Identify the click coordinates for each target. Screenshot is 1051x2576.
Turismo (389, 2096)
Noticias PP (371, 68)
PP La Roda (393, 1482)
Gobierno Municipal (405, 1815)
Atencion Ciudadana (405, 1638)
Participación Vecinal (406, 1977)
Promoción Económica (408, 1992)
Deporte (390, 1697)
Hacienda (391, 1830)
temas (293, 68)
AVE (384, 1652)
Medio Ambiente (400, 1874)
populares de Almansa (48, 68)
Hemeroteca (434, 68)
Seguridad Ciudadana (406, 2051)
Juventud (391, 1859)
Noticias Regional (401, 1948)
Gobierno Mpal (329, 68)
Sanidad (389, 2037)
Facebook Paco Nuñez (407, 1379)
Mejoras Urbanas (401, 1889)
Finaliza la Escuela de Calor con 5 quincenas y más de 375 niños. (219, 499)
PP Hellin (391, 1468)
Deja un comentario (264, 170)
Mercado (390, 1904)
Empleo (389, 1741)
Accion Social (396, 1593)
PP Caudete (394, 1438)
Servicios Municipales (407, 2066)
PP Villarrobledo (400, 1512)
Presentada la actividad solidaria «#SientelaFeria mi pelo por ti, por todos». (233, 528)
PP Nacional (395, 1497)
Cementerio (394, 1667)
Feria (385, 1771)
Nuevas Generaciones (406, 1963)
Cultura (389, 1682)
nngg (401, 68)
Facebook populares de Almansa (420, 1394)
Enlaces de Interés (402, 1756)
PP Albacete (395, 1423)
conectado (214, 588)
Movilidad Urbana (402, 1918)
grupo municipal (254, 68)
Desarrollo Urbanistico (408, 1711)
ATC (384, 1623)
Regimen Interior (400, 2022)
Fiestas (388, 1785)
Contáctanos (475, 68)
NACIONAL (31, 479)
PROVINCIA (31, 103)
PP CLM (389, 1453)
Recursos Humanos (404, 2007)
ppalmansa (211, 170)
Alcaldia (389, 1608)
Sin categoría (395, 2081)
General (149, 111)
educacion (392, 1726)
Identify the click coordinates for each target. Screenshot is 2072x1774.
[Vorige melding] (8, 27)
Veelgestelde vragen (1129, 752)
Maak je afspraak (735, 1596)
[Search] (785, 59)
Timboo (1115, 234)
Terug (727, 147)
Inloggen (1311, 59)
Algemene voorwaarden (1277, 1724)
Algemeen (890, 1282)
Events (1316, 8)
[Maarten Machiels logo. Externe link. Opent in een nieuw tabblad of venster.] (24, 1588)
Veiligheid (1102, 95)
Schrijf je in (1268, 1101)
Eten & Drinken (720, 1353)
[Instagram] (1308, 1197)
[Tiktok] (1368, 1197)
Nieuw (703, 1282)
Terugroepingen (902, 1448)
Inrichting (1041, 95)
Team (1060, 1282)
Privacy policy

........

## Assignment
Reproduce exactly every line between the line with "Terugroepingen (902, 1448)" and the last line of the records above, both included.

## Response to the task
Terugroepingen (902, 1448)
Inrichting (1041, 95)
Team (1060, 1282)
Privacy policy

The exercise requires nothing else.